Set VERBOSE=true in .env (or pass -e VERBOSE=true) to enable DEBUG-level output on the console. Useful for tracing exactly which images are being fetched, filtered, and selected.

The log file at /app/winnow.log always captures DEBUG regardless of VERBOSE:

docker exec winnow cat /app/winnow.log

"No people found" / nothing processed

  • Make sure Immich has completed face recognition and you have named people in your library
  • YEARS_FILTER defaults to 10 years — increase it if your tagged photos are older
  • MIN_FACE_COUNT skips people with few photos — lower or remove it

Frigate upload fails

  • Confirm FRIGATE_URL is reachable from inside the container: docker exec winnow curl $FRIGATE_URL/api/stats
  • Check Frigate v0.16+ — older versions don't have the face training API
  • Set DRY_RUN=true to verify selection without uploading

Models fail to download

winnow downloads InsightFace and HuggingFace (SigLIP) models on first run.

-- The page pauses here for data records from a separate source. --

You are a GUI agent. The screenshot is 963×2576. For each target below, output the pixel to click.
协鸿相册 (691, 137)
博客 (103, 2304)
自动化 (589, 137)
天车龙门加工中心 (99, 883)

  • Ensure the container has internet access
  • Confirm the model volume is mounted and writable
  • If behind a proxy, set HTTP_PROXY / HTTPS_PROXY env vars

Running on CPU (no GPU)

Use the :cpu image tag (ghcr.io/sudolulo/winnow:cpu) which omits the CUDA base entirely. Or set FORCE_CPU=true with :latest to disable GPU at runtime.

Everything works on CPU but embedding computation is slower — typically tens of seconds per person instead of under a second on GPU.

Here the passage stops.